The Kelvin–Helmholtz instability in weakly ionized plasmas – II. Multifluid effects in molecular clouds
Article first published online: 8 DEC 2011
© 2011 The Authors Monthly Notices of the Royal Astronomical Society © 2011 RAS
Monthly Notices of the Royal Astronomical Society
Volume 420, Issue 1, pages 817–828, February 2012
How to Cite
Jones, A. C. and Downes, T. P. (2012), The Kelvin–Helmholtz instability in weakly ionized plasmas – II. Multifluid effects in molecular clouds. Monthly Notices of the Royal Astronomical Society, 420: 817–828. doi: 10.1111/j.1365-2966.2011.20095.x
- Issue published online: 23 JAN 2012
- Article first published online: 8 DEC 2011
- Accepted 2011 October 28. Received 2011 October 18; in original form 2011 September 8
- ISM: clouds;
- ISM: kinematics and dynamics
We present a study of the Kelvin–Helmholtz instability in a weakly ionized, multifluid magnetohydrodynamic (MHD) plasma with parameters matching those of a typical molecular cloud. The instability is capable of transforming well-ordered flows into disordered flows. As a result, it may be able to convert the energy found in, for example, bowshocks from stellar jets into the turbulent energy found in molecular clouds. As these clouds are weakly ionized, the ideal MHD approximation does not apply at scales of around a tenth of a parsec or less. This paper extends the work of Jones & Downes on the evolution of the Kelvin–Helmholtz instability in the presence of multifluid MHD effects. These effects of ambipolar diffusion and the Hall effect are here studied together under physical parameters applicable to molecular clouds. We restrict our attention to the case of a single shear layer with a transonic, but super-Alfvénic, velocity jump and the computational domain is chosen to match the wavelength of the linearly fastest growing mode of the instability.

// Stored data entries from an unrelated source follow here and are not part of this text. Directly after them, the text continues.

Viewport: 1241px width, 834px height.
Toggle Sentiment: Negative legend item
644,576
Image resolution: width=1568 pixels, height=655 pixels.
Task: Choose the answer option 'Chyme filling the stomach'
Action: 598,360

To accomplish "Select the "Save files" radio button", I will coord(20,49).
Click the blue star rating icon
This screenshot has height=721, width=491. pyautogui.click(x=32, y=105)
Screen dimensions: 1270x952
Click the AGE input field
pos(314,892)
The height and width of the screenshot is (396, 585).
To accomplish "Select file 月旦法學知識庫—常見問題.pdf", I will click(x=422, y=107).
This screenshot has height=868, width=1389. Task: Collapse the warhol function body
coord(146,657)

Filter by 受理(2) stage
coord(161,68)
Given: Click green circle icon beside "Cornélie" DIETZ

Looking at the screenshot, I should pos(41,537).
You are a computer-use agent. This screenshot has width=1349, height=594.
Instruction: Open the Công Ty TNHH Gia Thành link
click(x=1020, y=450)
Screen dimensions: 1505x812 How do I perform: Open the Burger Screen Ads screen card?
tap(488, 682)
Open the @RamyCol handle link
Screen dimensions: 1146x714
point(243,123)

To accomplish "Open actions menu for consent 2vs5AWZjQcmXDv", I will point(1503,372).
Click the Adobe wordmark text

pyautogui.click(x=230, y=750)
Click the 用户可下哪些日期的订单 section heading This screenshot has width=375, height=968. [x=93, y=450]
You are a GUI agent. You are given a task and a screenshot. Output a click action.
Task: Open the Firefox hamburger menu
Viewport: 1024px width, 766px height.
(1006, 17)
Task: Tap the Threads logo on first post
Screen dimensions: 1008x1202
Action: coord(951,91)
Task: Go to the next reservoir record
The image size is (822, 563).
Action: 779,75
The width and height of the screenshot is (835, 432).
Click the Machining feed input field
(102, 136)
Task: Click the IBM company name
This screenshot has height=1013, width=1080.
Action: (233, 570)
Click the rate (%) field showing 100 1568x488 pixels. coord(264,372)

We find that while the introduction of multifluid effects does not affect the linear growth rates of the instability, the non-linear behaviour undergoes considerable change. The magnetic field is decoupled from the bulk flow as a result of the ambipolar diffusion, which leads to a significant difference in the evolution of the field. The Hall effect would be expected to lead to a noticeable re-orientation of the magnetic field lines perpendicular to the plane. However, the results reveal that the combination with ambipolar diffusion leads to a surprisingly effective suppression of this effect.